* **Problem to solve**:
Extract the following items word for word, starting at the line that contains "is (1702, 834)." and ending at the line that contains "coord(792,747)", with both of those lines included.

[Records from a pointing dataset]
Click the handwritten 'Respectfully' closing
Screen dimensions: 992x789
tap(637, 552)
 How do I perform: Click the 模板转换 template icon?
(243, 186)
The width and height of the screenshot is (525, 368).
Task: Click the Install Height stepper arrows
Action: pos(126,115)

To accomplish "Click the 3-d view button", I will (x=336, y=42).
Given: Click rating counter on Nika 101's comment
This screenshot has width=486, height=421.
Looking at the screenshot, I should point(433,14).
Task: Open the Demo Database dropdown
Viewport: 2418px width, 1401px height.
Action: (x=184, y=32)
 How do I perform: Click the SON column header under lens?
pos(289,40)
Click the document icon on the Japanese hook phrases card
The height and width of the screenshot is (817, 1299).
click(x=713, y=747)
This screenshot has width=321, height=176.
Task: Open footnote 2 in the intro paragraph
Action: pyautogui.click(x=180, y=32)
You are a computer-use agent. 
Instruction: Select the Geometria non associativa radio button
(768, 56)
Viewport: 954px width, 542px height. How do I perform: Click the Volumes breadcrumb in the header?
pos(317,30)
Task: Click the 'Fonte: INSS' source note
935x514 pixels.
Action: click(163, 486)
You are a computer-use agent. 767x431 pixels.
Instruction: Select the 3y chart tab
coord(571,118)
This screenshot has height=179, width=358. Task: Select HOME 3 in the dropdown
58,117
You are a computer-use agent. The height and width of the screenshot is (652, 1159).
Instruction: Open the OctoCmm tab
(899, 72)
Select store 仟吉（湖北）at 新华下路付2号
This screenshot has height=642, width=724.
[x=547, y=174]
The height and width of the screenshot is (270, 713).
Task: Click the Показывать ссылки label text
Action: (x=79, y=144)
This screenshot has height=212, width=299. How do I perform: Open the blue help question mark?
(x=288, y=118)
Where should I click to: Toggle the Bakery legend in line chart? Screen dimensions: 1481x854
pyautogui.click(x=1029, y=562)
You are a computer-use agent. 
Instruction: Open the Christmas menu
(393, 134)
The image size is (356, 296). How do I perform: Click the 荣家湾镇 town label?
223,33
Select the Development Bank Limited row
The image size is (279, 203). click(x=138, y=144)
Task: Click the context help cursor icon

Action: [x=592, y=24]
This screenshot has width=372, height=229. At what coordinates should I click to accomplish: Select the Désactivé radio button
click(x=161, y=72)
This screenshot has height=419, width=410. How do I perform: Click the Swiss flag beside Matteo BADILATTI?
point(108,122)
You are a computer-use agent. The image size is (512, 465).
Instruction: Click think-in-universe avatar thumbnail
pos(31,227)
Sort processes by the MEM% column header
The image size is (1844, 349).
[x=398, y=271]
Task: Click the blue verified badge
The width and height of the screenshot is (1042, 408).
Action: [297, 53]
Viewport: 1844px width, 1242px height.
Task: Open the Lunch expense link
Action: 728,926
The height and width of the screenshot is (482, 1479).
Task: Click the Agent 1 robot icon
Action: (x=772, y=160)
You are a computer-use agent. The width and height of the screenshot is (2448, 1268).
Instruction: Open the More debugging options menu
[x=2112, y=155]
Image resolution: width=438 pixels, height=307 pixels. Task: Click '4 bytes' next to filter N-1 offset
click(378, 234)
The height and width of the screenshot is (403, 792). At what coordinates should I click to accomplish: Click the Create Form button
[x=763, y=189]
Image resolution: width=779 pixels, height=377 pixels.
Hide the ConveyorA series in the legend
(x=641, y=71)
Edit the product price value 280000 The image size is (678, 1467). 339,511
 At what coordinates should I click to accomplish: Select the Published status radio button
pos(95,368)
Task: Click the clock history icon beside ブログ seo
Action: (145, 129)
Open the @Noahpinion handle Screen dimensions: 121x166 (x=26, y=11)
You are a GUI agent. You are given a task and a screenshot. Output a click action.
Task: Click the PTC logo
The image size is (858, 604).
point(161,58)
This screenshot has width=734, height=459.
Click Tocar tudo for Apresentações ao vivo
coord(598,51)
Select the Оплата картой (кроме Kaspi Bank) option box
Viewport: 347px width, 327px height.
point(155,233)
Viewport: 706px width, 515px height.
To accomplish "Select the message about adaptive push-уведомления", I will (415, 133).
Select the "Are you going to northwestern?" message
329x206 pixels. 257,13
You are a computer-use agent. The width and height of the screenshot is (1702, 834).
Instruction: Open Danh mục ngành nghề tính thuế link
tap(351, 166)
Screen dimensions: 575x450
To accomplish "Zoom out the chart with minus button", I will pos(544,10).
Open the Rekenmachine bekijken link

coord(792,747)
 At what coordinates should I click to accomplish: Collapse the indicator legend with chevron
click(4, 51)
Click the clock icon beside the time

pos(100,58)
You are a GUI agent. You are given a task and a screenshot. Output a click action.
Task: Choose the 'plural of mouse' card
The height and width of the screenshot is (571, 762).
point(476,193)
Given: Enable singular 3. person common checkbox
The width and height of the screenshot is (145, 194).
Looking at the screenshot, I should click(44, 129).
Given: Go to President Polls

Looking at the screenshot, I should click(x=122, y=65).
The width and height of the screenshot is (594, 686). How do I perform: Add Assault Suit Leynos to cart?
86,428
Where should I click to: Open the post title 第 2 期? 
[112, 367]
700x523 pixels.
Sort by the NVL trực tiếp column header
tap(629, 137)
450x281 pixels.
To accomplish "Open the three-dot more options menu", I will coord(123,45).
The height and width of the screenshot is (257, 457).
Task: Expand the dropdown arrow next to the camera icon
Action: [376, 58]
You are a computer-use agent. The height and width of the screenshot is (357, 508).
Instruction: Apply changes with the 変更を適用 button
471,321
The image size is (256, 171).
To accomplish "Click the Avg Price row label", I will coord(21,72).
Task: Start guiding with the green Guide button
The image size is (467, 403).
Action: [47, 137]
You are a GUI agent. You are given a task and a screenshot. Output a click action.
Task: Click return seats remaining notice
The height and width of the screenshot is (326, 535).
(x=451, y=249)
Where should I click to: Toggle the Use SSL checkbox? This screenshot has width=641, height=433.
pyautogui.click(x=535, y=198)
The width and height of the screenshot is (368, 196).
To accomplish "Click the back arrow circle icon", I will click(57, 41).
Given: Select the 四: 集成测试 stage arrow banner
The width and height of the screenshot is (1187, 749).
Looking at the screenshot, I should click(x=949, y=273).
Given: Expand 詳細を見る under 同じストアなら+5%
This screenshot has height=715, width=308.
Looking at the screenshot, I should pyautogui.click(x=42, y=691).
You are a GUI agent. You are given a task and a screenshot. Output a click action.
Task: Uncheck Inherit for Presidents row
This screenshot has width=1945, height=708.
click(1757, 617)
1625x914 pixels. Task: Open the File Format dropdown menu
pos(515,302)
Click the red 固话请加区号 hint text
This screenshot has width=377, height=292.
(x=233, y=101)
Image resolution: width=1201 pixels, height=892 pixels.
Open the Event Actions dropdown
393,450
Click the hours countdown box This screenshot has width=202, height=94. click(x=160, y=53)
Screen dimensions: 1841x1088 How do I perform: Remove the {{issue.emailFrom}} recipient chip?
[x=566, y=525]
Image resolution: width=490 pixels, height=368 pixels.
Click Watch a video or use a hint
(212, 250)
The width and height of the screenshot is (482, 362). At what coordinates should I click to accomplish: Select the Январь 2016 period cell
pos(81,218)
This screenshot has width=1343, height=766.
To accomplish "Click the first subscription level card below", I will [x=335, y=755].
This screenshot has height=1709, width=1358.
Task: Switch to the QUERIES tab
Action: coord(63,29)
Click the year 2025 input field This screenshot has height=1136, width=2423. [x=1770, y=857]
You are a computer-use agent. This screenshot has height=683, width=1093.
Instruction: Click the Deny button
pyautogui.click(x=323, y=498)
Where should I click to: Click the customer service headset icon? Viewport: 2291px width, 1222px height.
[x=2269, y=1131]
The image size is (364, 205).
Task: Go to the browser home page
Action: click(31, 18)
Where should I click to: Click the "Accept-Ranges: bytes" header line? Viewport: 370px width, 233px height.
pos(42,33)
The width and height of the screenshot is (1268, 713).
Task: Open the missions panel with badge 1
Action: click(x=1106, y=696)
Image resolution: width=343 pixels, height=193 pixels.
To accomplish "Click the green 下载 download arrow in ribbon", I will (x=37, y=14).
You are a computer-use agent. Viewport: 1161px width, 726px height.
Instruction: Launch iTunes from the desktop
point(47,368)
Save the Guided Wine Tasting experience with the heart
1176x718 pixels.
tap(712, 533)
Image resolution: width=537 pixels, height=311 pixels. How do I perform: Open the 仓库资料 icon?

* **Reply to the exercise**:
You are a computer-use agent. The width and height of the screenshot is (1702, 834).
Instruction: Open Danh mục ngành nghề tính thuế link
tap(351, 166)
Screen dimensions: 575x450
To accomplish "Zoom out the chart with minus button", I will pos(544,10).
Open the Rekenmachine bekijken link

coord(792,747)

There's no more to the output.